Erica Brescia

Lisa Marrone
Founders I Admire
Published in
4 min readJul 10, 2018

Erica Brescia is Co-Founder and COO of Bitnami, an enterprise software company that has automated the ability to package, deploy and maintain applications. In her copious spare time, Erica is also an Investment Partner with XFactor Ventures, a seed stage venture fund that invests in teams with a female founder.

What do you love most about your day job?

I love our business, I love the market we’re in, I love the fact that it’s used by millions of people all over the world. But I probably could be as excited working in a completely different sector. For me, one of the most rewarding parts of my job is building an amazing team and helping the people on my team to grow. Knowing I helped someone perform at their best and watching them grow in their career makes me feel fantastic. I also love to see how something we conceived of and built delights customers and makes their lives better — and generates revenue in the process!

Ten years ago, would you have expected to be the co-founder of an enterprise software company?

Erica Brescia, Co-Founder at Bitnami

No. I studied investment finance and I wanted to run a hedge fund. Bitnami was the result of my being open to an opportunity that fell into my lap. I had been reading up about Linux and open source. My now co-founder Daniel was a member of the Apache Software Foundation and he was speaking at a conference I was attending. We were introduced by a mutual friend. I had a sales and operations background and he was an engineer. Since our skills were so highly complementary, I started helping him on the side. And now we’ve been working together for almost 13 years across two businesses.

When you’re on the VC side of the table at XFactor, what are the types of deals that you get most excited about?

I understand B2B infrastructure and open source software quite well. I can more quickly judge opportunities in those spaces. But I also like to use XFactor to learn about other spaces. Looking at other deals in other markets helps to broaden my perspective, which is both fun for me and helpful in how I think about the Bitnami business.

Someone who is herself a founder can relate to an entrepreneur in a way that someone on the VC side can’t. We’ve had founders tell us that they really felt that we were allies.

How has being a VC changed your perspective?

Getting involved with XFactor has helped to drive home how VCs operate. One of things that leads me to a “no” the most quickly is when I can’t see how a company can get huge. I recently met a founder who’s a total badass but I just don’t think her company will be a successful standalone company for long. If she continues on her current path, I think she’s going to get acquired for $50M in the next three years. And I can’t invest in that, even if it would be an incredible outcome for her.

I try to give direct and honest feedback to the founders that I meet with. That’s what I would want. And sometimes when I can’t see a business being big enough, it’s my job to encourage the founder herself to think bigger. When you start from zero, getting to $10M in revenue seems amazing. It’s sometimes hard for founders to understand that venture investors need to see a clear path to something much bigger.

XFactor is unique in that its Investment Partners are all full-time operating founders. Do you think that model scales?
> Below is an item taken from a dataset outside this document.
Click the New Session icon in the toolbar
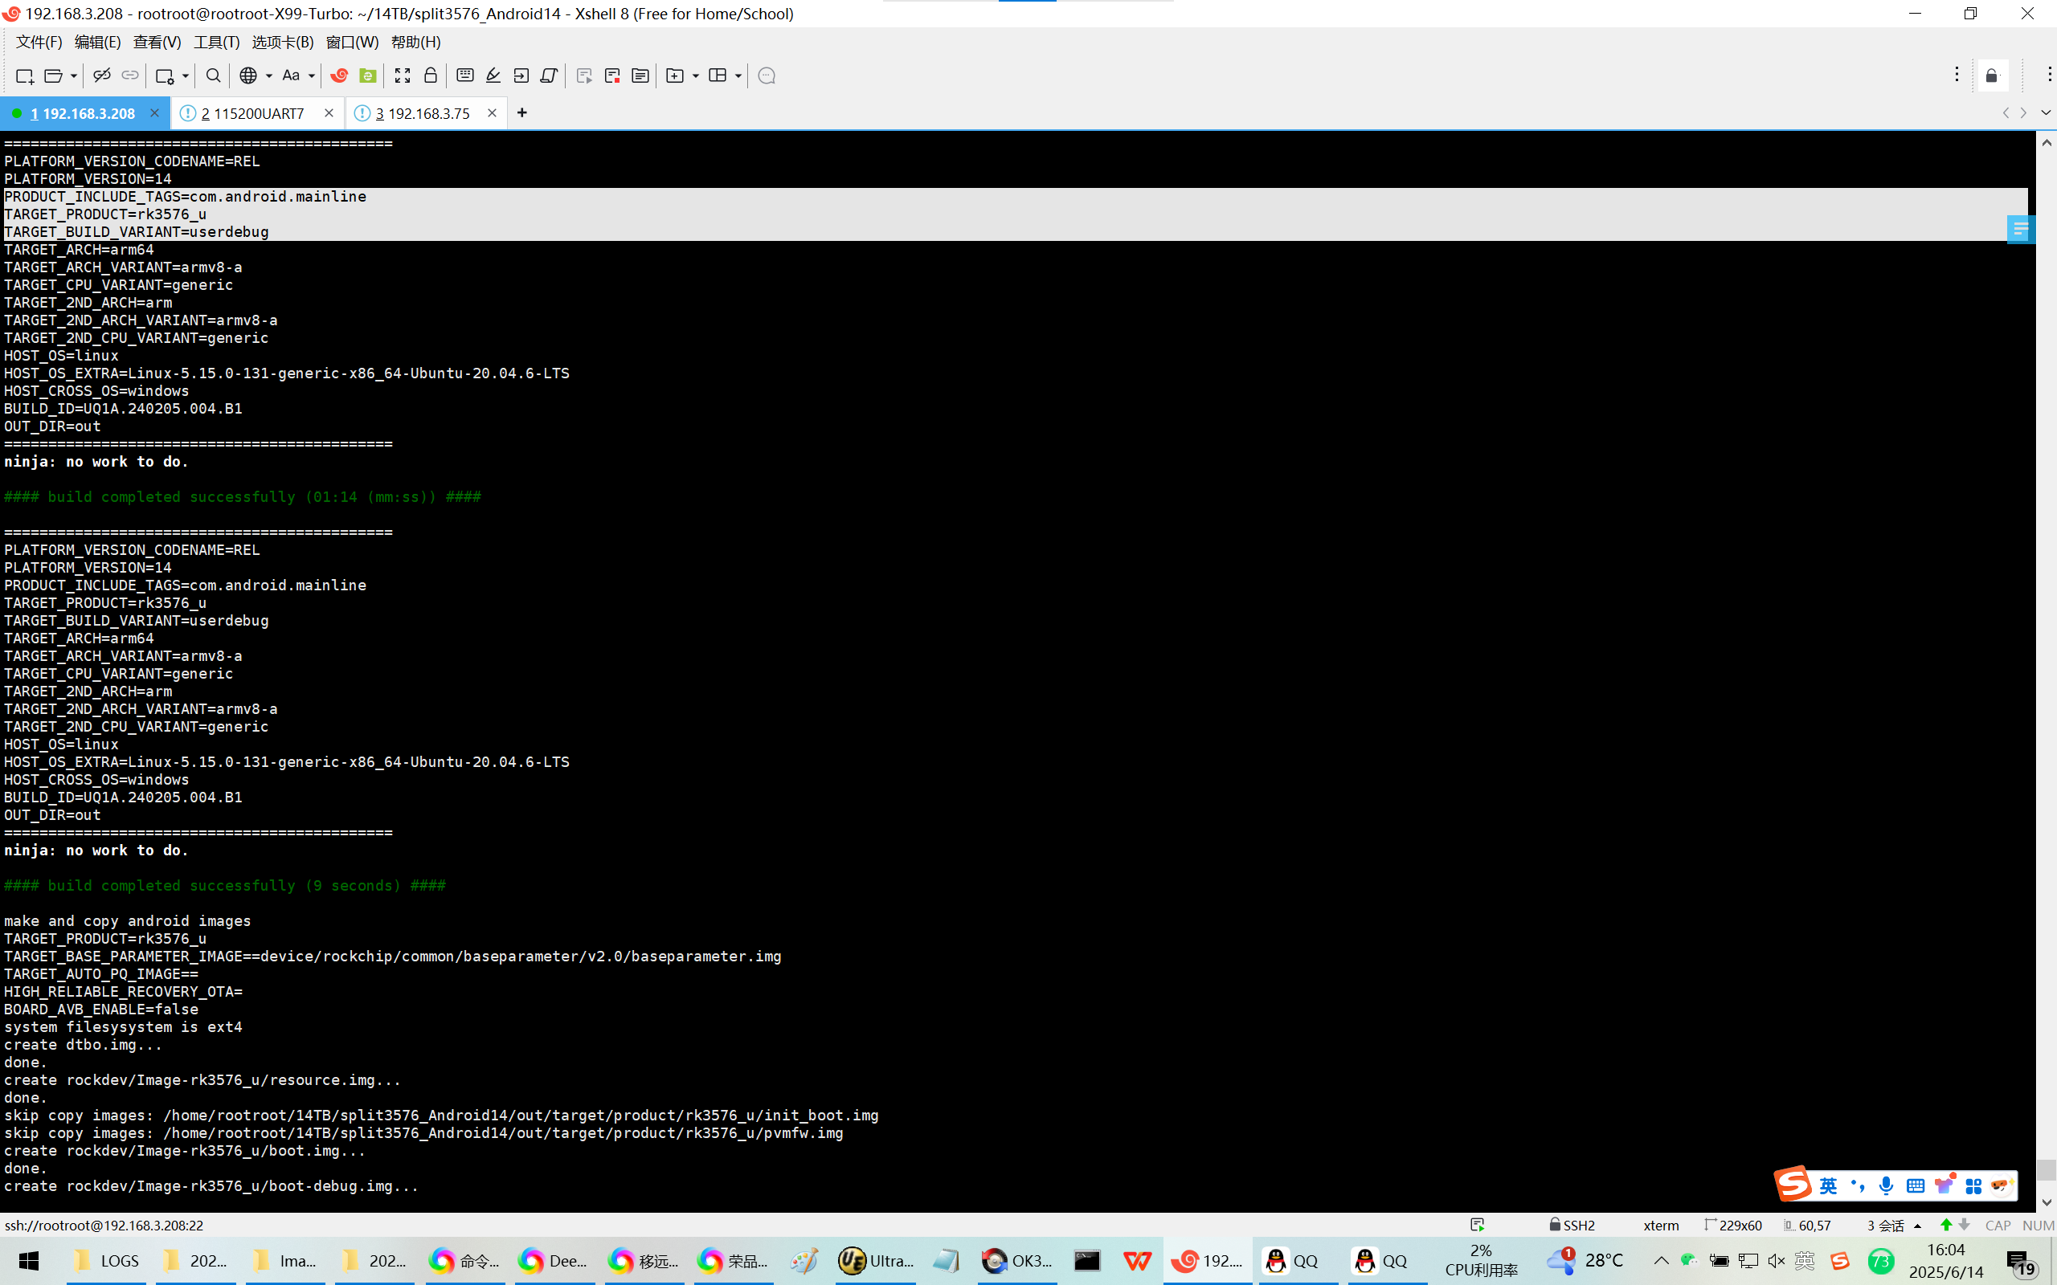 (x=24, y=76)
I think this model is really good for helping to source and identify deals that might not make it through traditional VC channels. Someone who is herself a founder can relate to an entrepreneur in a way that someone on the VC side can’t. We’ve had founders tell us that they really felt that we were allies. But it’s still a very new model and we are still figuring out how it will work. It’s not a time commitment I take lightly, and my first priority is still to my own company (and to my family before that.)

Most recent deal you did?

I invested in an NYC-based company called Hyr. For workers in the gig economy, Hyr creates a system of portable benefits, so that workers can fill in shifts and build up credits that are redeemable for vacation and healthcare and other benefits that are normally associated with full-time work. The founders, Erika and Joshua, are badasses. They sold their house and moved cities to start funding the business before they raised outside capital. They have so much commitment and hustle and it showed.